### Written instruction
Could you write out the items again from the line with "The height and width of the screenshot is (483, 964)." through the end of the items, both ends included, adding 38 to every coordinate in the answers and leaving everything else unchanged?

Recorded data
************
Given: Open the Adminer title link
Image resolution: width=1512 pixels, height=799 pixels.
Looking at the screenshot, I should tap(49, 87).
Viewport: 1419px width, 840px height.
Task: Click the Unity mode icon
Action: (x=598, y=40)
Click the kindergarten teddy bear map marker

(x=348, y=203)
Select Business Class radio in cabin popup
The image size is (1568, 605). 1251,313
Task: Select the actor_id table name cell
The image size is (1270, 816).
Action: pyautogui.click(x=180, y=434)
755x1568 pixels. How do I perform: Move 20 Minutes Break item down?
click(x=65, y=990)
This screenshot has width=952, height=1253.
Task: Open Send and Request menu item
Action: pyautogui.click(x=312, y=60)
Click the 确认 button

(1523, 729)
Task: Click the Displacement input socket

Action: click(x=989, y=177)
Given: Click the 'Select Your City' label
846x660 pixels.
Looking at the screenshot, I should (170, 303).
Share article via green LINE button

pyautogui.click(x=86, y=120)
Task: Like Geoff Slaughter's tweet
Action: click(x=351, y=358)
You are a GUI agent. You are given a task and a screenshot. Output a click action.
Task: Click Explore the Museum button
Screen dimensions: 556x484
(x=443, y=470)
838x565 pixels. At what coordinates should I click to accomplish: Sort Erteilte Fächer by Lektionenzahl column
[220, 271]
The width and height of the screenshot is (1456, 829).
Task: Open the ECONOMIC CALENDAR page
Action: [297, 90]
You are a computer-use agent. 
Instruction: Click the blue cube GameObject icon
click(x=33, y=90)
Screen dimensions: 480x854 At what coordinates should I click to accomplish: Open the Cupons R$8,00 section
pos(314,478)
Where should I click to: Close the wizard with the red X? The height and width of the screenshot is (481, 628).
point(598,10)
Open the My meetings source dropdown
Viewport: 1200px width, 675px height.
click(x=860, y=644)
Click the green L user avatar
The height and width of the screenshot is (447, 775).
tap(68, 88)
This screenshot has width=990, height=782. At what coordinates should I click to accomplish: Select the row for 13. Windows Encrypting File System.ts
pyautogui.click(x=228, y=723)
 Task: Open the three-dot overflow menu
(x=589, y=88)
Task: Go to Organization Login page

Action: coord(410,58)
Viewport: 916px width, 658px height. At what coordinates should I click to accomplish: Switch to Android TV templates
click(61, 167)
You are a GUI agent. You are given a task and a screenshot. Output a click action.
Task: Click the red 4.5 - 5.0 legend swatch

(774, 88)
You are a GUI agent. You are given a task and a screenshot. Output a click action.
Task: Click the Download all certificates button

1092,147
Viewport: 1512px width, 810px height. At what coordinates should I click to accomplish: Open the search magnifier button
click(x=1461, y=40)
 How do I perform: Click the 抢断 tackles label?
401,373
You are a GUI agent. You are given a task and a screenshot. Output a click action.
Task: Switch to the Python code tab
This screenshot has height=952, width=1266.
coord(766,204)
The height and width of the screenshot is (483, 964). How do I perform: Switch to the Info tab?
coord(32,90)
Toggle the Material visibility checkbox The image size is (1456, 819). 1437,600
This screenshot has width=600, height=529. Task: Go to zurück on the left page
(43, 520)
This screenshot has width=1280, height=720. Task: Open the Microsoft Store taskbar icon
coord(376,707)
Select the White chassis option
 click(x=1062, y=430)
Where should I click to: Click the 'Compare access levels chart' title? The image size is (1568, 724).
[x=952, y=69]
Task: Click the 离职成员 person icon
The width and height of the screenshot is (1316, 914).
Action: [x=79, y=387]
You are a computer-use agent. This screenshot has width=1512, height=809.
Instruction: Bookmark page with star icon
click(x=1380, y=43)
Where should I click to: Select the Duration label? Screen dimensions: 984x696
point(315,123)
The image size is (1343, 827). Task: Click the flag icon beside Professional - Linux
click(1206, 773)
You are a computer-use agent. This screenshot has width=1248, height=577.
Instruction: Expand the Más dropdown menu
************
### Solved problem
The height and width of the screenshot is (483, 964). How do I perform: Switch to the Info tab?
coord(70,128)
Toggle the Material visibility checkbox The image size is (1456, 819). 1475,638
This screenshot has width=600, height=529. Task: Go to zurück on the left page
(81, 558)
This screenshot has width=1280, height=720. Task: Open the Microsoft Store taskbar icon
coord(414,745)
Select the White chassis option
 click(x=1100, y=468)
Where should I click to: Click the 'Compare access levels chart' title? The image size is (1568, 724).
[x=990, y=107]
Task: Click the 离职成员 person icon
The width and height of the screenshot is (1316, 914).
Action: [x=117, y=425]
You are a computer-use agent. This screenshot has width=1512, height=809.
Instruction: Bookmark page with star icon
click(x=1418, y=81)
Where should I click to: Select the Duration label? Screen dimensions: 984x696
point(353,161)
The image size is (1343, 827). Task: Click the flag icon beside Professional - Linux
click(1244, 811)
You are a computer-use agent. This screenshot has width=1248, height=577.
Instruction: Expand the Más dropdown menu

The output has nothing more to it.